BEGIN AVAILABLE RECORDS

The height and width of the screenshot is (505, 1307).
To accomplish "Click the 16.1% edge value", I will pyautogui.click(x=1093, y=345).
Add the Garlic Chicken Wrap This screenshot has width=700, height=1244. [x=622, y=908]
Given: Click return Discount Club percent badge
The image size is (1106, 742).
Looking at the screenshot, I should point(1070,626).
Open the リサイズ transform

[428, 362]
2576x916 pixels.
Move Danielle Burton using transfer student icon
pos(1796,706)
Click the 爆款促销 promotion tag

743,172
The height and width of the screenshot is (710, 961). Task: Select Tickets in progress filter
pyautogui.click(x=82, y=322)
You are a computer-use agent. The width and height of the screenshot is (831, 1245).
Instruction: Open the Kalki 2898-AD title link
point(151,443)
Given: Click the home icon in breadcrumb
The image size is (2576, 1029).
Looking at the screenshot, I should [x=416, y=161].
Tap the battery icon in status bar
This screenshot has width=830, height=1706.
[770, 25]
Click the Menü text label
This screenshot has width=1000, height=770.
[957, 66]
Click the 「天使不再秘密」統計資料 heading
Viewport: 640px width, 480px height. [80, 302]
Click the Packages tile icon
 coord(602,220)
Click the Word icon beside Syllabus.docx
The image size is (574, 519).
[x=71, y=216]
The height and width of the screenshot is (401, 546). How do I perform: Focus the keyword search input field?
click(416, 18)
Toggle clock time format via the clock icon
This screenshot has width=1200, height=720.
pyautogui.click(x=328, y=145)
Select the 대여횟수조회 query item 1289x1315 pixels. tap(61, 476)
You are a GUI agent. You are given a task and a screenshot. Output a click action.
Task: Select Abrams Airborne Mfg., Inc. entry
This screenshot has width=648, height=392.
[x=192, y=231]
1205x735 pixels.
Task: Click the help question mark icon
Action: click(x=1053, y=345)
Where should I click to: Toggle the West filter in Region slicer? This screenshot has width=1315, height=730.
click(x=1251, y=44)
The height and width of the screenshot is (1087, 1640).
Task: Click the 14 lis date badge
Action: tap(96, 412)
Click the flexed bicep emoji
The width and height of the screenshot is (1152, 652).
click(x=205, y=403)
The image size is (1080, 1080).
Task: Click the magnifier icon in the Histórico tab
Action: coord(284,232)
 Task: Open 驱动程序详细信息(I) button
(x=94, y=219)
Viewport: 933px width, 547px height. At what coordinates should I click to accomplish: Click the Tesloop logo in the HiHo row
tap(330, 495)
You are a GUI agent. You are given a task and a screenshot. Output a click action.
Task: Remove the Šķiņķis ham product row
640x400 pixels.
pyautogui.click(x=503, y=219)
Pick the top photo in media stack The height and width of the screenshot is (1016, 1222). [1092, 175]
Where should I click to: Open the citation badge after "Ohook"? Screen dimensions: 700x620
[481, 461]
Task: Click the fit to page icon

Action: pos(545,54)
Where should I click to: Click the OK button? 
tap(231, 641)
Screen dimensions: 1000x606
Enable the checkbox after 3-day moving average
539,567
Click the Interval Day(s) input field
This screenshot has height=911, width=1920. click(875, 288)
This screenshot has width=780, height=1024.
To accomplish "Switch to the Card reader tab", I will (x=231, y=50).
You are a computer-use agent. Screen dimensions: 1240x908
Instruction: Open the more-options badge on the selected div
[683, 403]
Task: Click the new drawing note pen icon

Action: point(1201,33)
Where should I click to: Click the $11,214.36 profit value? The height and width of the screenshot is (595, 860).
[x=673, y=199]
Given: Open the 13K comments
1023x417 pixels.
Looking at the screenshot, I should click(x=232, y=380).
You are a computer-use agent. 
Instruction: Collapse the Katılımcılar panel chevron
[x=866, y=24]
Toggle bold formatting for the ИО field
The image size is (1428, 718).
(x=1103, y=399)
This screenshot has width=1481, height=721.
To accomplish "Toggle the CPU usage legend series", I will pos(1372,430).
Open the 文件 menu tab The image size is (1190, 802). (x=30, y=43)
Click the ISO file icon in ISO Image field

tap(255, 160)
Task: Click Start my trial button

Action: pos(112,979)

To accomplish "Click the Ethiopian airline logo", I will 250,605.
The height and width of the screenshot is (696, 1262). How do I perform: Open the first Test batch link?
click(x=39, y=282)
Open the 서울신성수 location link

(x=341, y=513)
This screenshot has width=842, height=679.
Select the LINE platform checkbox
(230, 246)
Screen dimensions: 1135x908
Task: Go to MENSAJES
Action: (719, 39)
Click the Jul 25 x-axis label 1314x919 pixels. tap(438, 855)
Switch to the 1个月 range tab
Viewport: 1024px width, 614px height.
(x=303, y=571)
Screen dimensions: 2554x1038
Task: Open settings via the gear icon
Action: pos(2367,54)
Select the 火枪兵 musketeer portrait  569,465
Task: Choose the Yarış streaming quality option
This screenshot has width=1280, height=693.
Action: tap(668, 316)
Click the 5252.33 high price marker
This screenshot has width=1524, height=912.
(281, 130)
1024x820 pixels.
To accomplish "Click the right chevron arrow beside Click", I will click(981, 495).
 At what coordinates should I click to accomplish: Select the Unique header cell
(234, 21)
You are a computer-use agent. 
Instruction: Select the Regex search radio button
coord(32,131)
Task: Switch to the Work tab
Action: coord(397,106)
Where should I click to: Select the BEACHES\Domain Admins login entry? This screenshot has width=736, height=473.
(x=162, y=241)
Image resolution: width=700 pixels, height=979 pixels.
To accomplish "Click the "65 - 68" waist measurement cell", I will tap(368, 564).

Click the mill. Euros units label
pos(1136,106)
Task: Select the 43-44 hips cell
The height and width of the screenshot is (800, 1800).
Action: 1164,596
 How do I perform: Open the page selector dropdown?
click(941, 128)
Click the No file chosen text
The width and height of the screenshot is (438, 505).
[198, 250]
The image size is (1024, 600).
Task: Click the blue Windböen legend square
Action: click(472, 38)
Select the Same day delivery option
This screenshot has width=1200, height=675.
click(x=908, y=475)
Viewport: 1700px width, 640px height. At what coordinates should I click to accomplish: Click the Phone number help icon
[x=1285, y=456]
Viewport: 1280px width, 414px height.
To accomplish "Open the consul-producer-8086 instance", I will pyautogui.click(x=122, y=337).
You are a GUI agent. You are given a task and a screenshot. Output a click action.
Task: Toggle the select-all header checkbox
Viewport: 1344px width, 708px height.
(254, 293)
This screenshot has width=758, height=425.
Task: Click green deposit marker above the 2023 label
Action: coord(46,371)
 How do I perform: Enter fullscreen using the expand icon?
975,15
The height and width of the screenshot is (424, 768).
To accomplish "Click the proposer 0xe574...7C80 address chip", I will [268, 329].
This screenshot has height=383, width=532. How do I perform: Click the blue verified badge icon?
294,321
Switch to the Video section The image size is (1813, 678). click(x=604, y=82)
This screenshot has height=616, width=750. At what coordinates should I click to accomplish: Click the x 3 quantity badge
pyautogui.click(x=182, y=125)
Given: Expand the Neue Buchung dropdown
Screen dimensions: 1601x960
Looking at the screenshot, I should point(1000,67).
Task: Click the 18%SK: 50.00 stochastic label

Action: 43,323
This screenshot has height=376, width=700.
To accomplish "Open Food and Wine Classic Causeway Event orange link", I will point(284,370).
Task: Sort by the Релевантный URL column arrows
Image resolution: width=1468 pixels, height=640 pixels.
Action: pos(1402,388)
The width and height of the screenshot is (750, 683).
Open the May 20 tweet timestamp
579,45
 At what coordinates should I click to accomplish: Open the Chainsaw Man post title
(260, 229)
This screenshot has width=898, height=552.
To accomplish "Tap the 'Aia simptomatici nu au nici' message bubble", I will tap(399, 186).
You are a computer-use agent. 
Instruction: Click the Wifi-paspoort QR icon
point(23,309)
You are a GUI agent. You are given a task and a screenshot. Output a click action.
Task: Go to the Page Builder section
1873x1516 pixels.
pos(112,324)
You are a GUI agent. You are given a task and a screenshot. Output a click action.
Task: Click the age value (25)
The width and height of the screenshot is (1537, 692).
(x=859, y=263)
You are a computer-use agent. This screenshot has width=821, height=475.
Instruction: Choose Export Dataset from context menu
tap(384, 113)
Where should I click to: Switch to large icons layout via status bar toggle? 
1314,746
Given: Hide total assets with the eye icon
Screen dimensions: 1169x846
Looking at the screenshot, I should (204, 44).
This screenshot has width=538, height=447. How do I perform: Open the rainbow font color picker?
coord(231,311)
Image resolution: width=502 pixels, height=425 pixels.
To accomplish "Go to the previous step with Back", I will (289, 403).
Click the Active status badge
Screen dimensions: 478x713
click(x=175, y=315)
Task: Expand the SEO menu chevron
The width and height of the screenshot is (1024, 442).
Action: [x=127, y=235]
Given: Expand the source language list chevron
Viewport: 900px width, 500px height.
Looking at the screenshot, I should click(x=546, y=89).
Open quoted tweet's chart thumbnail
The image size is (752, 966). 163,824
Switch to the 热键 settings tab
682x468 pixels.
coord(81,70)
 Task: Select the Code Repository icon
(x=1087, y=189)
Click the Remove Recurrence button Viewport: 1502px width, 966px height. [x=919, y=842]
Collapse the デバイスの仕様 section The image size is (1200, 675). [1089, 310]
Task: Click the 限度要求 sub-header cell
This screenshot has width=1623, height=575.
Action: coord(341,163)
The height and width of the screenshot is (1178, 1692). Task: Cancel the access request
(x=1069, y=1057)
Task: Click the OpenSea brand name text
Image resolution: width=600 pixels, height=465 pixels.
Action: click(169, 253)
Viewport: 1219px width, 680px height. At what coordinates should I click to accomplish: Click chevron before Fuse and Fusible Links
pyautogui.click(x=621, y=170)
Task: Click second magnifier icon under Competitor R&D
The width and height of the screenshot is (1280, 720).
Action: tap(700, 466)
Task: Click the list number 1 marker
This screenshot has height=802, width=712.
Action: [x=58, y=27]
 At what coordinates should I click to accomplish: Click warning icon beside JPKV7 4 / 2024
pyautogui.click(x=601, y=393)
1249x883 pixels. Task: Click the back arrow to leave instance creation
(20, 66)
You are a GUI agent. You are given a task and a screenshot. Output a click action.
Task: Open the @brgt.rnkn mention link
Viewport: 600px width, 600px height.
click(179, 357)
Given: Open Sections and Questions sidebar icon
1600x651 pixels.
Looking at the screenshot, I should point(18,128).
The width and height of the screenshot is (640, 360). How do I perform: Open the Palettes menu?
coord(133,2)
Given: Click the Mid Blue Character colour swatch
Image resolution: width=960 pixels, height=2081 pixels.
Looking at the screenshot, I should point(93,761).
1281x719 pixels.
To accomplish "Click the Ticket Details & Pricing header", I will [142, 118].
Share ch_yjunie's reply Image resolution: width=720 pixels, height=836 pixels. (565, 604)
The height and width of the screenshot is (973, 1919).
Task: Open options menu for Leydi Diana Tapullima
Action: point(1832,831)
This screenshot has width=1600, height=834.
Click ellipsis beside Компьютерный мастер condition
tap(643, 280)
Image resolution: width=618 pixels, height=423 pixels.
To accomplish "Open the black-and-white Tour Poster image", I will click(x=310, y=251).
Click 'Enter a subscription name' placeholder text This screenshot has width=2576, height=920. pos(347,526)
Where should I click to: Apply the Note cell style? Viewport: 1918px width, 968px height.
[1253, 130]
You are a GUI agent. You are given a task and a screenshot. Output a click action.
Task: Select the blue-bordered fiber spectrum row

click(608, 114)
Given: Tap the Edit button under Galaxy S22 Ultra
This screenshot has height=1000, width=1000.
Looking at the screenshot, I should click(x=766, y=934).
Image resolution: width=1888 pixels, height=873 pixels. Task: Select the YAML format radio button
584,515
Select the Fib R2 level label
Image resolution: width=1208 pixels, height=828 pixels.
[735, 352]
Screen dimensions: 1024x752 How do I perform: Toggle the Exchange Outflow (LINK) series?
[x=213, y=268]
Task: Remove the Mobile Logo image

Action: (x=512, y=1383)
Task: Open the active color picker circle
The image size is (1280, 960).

END AVAILABLE RECORDS

**ASSIGNED TASK**
What lines in the material above contain the word "with"? Copy them out.

**TASK RESULT**
Given: Hide total assets with the eye icon
To accomplish "Go to the previous step with Back", I will (289, 403).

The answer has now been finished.